Beranjangan itu terbang agak merendah, tetapi belum mau hinggap-hinggap
juga. Dan aku terus memburunya sampai ke atas bukit agak berbatu dan
semak-semak tipis. Tanpa curiga apapun, aku terus lari-lari kecil, dan di
depanku sekilas terlihat tanah gundukan yang ada semak-semaknya seakan
terlindung, dan ketika aku mau menghindarinya, karena agak cepat lari-lari
kecil itu, sudah tak bisa ngerem lagi, dan aku terperosok ke dalam sebuah
lobang yang besar. Dan aku terseret ke bawah, untungnya masih bisa
menyambar akar pepohonan di sekitar situ. Dan aku tertolong dari bahaya
yang kira-kira dapat kupastikan atau kemungkinan besarnya, akan hilang dari
peredaran kehidupan ini. Setelah aku agak tenang, barulah ku-
amati lobang besar itu. Ternyata dulunya mungkin sebuah sumur tua, yang
dalamnya ke bawah sekira 10 sampai 20 meter. Kulihat ke bawah, tampak
kepalaku memantul dikembalikan cahaya samar-samar, dan ternyata tetap ada
airnya. Sumur tua dan yang sangat dalam itu hampir saja menguburkan diriku.
Ketika
itulah malah aku semakin agak gemetar, sekiranya aku masuk dan terperosok
jatuh terus ke dalam, tak seorangpun yang tahu, tak seorangpun yang bisa
menolong. Mau teriak? Siapa yang akan mendengarkan?! Sekitar situ sepi dan
hutan semak, tak ada orang, tak ada penduduk. Lama sekali aku terkejut dan
memikirkan, bagaimanalah sekiranya tadi itu aku benar-benar jatuh ke dalam.
Isteriku dan dua anakku akan kehilangan suami dan ayahnya, dikarenakan
tembur beranjangan! Memikirkan ini, bergidik bulu halus sekujur tubuh.

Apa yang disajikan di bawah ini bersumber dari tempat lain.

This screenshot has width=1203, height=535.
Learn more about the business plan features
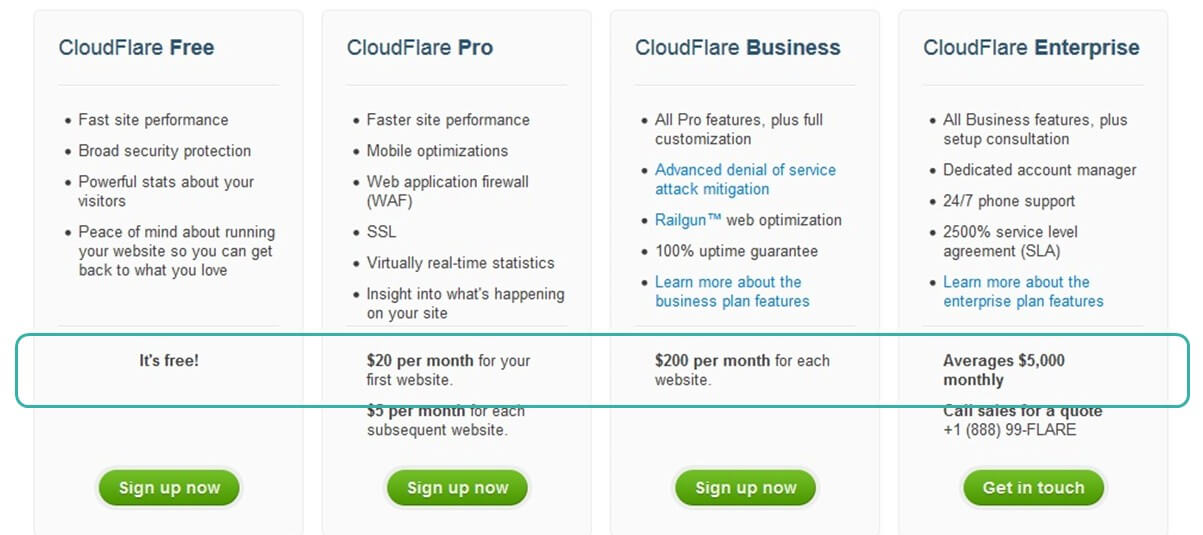pyautogui.click(x=731, y=291)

Sudah itu berminggu-minggu aku bergabung kembali dengan grup tembur biasa.
Kepada teman-teman tertentu kuceritakan pengalaman ini, tetapi samasekali
tak kuceritakan kepada isteriku di rumah, kuatir kalau aku tidak boleh lagi
tembur sendirian. Dasar aku suka tembur, dan mungkin "dari sononya dulu
sudah turunan", ayahku seorang pemburu benar-benaran. Dia punya berjenis
senapang, dari yang mimis 5, 5 sampai senapang chess, dan double-loop,
berlaras dua, dan sepanjang hidupnya sudah menembak rusa dan kijang
sebanyak 56 ekor. Aku ingat benar catatan pribadinya ketika sampai tahun
1942 itu.
Tak pernah dicatatnya kalau hanya pelanduk atau kancil, apalagi burung
punai, balam dan jenis lainnya.
Dan sangkutan pakaian di rumah kami, selalu dari tanduk rusa atau kijang
yang bagaikan bercabang sengaja buat sangkutan pakaian. Dan secara
diam-diam tetapi sangat berhati-hati, aku tetap saja sekali-sekali menjadi
tembur sendirian, spesialis beranjangan yang tadinya begitu mendongkolkan,
tetapi lama ke lamaan menjadi suka dan sekali-sekali lalu tergila-gila.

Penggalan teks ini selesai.